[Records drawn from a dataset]
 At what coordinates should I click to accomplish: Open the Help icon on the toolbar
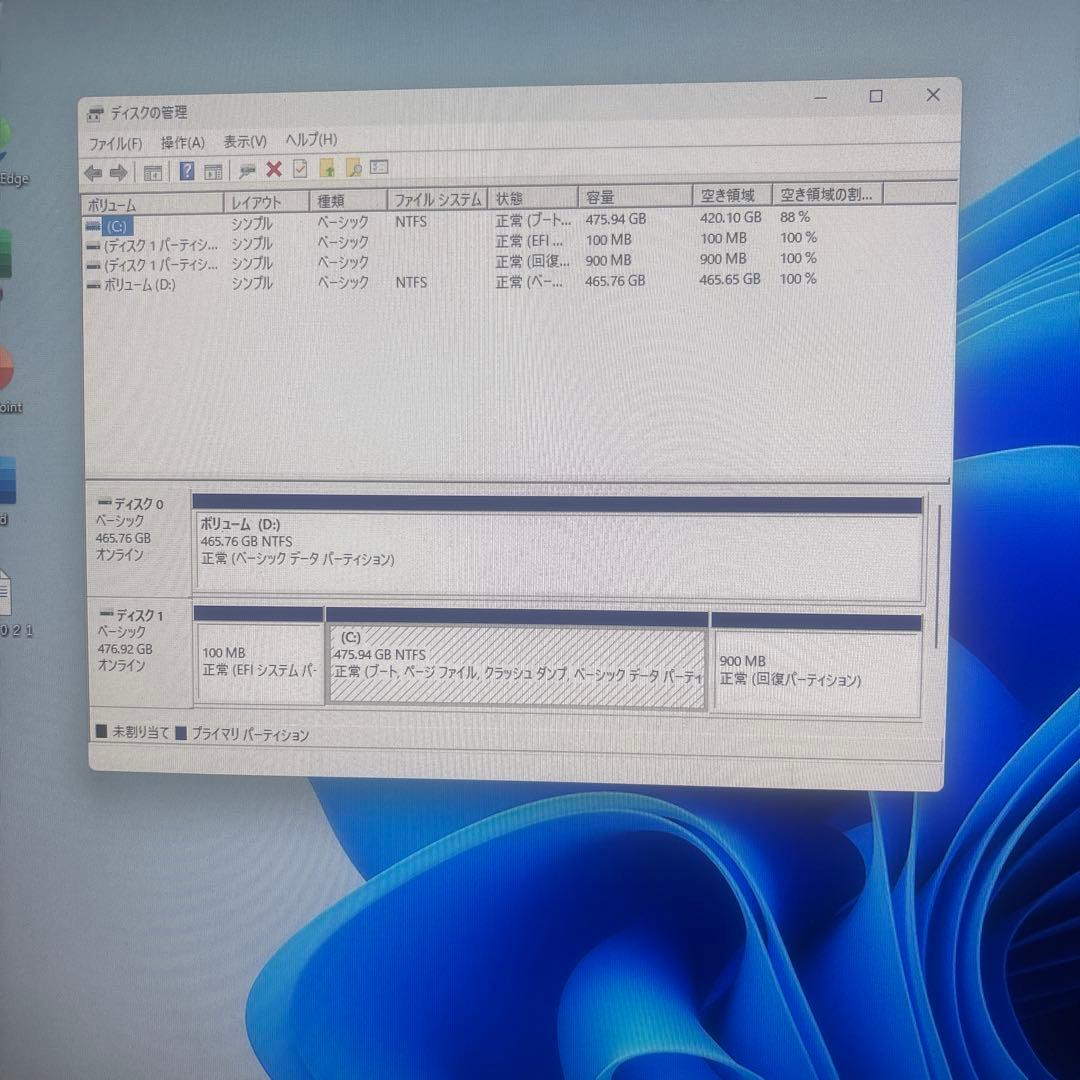tap(186, 170)
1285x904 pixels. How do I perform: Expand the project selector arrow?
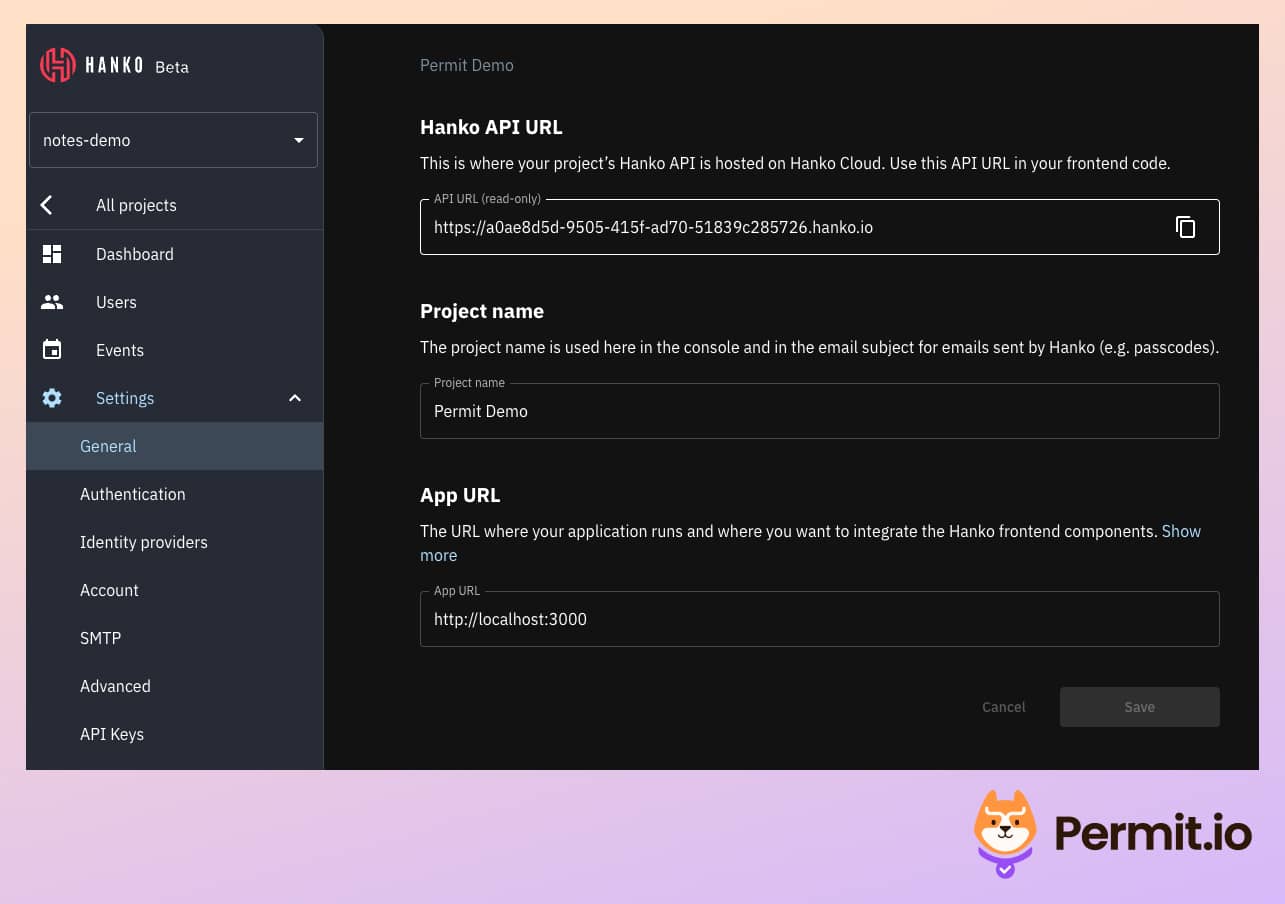click(299, 140)
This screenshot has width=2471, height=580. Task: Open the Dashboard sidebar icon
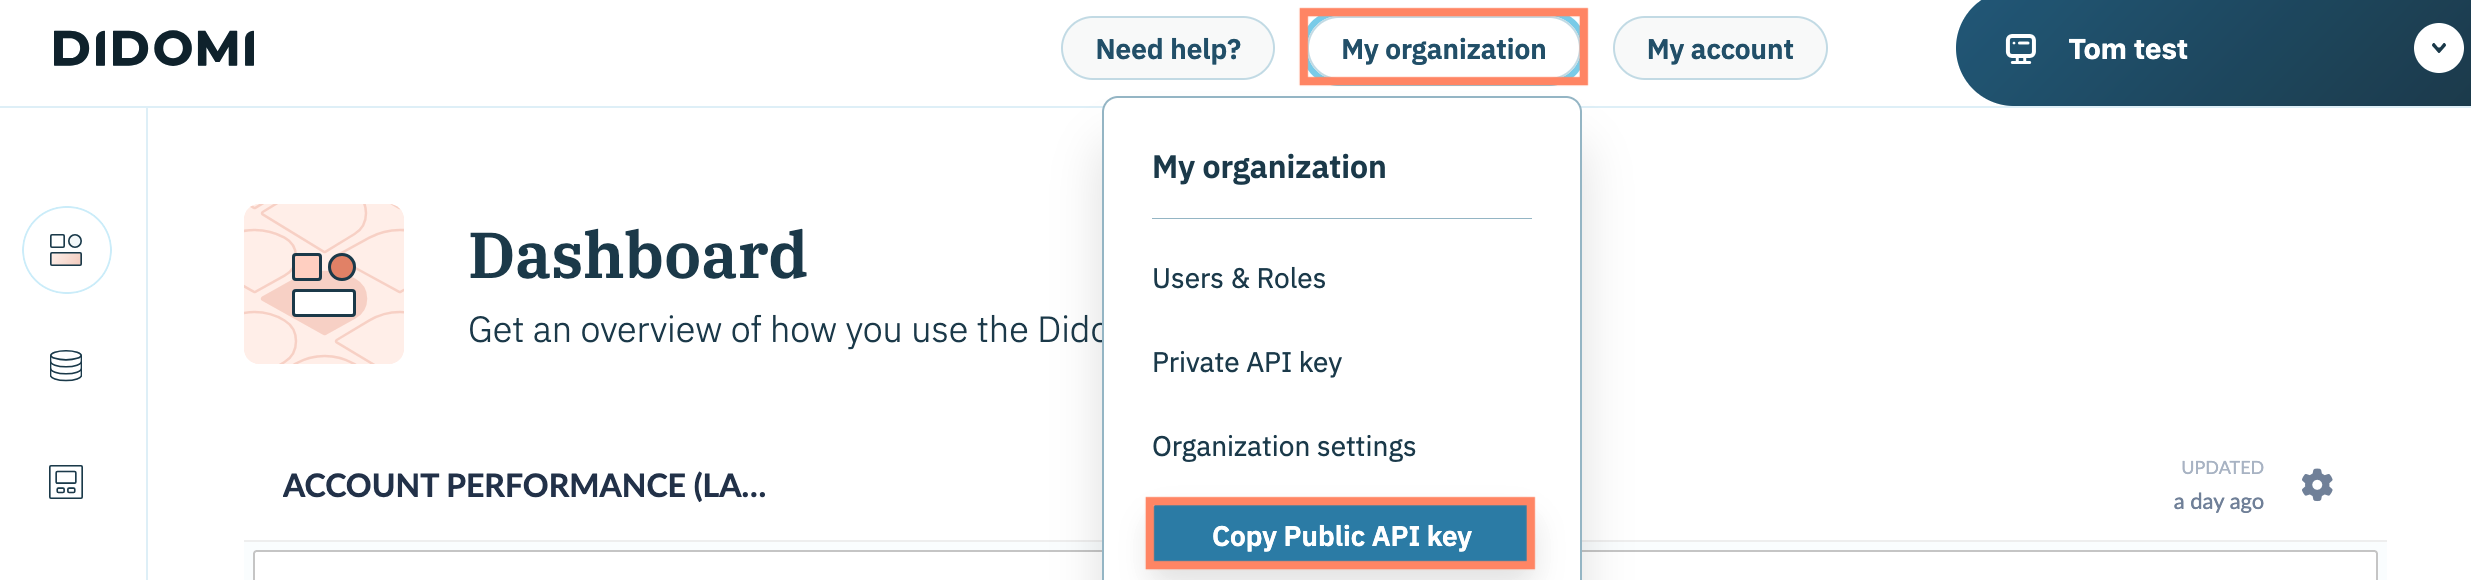[x=66, y=250]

What is required:
What is needed is an exact copy of all the data, with no images in it.

Written reply:
 At what coordinates should I click to accomplish: Open the Help icon on the toolbar
tap(186, 170)
1285x904 pixels. How do I perform: Expand the project selector arrow?
click(299, 140)
This screenshot has width=2471, height=580. Task: Open the Dashboard sidebar icon
[x=66, y=250]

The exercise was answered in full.